In a matter of weeks, teachers across the country will head back into their classrooms. Some teachers are already there. Some teachers are preparing from homes and vacations right now. Despite the ill-advised jokes about how much teachers love summers, so many of us really consider it a year-round job.
This upcoming school year in Omaha, district superintendents from across the city have pledged to embark on a #bekind initiative. I am pretty sure the intent is to make sure kids are kind to each other, a cause I believe in. But I hope we can extend it the the adults.
Parents, be kind to your child’s teachers. Teachers, be kind to your students’ parents. Administrators, be kind to your staff. Staff, be kind to your administrators. And if teachers haven’t already figured this out, be kind to your support staff–the paras and custodians and secretaries, for they shall move mountains for you and shower grace upon you when you don’t deserve it.

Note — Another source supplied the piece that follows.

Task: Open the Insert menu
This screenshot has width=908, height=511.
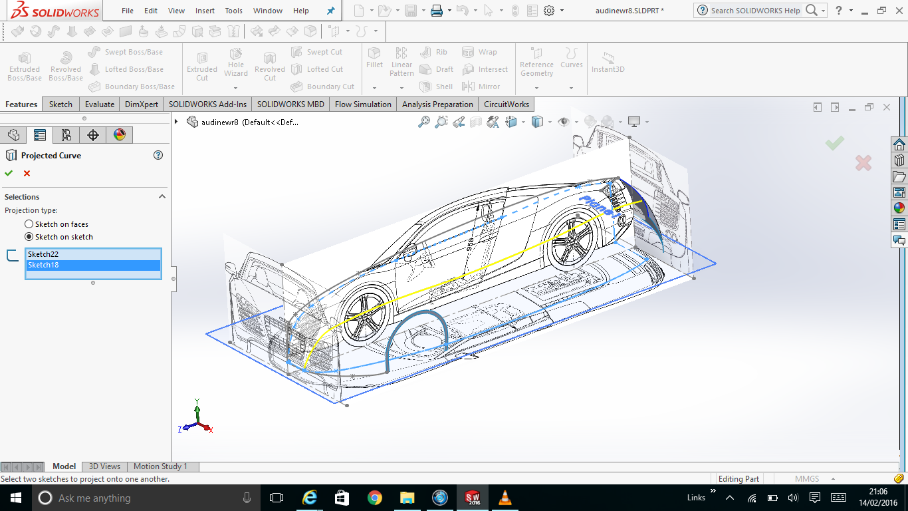Action: pyautogui.click(x=205, y=11)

And probably most important, teachers, let’s be kind to each other. Look at that list of what worries me. Some of those things might worry you too. Click on a link or three–these worries are not unfounded. We could probably stand to shower each other with a little more grace.
This work is not for the faint of heart. I left at least ten more worries off that list, and you might notice that not a single worry is related to the actual art of teaching my curriculum.
The work we do as teachers, administrators, support staff, students, and parents is more important than ever. Education as a core value seems to be declining–especially when that education happens at a public school. But as the author of this linked article writes:
Our public-education system is about much more than personal achievement; it is about preparing people to work together to advance not just themselves but society.
I hope the 2018-2019 school year sees a little more kindness, sure. But I also hope it sees all involved stakeholders working together to improve our society.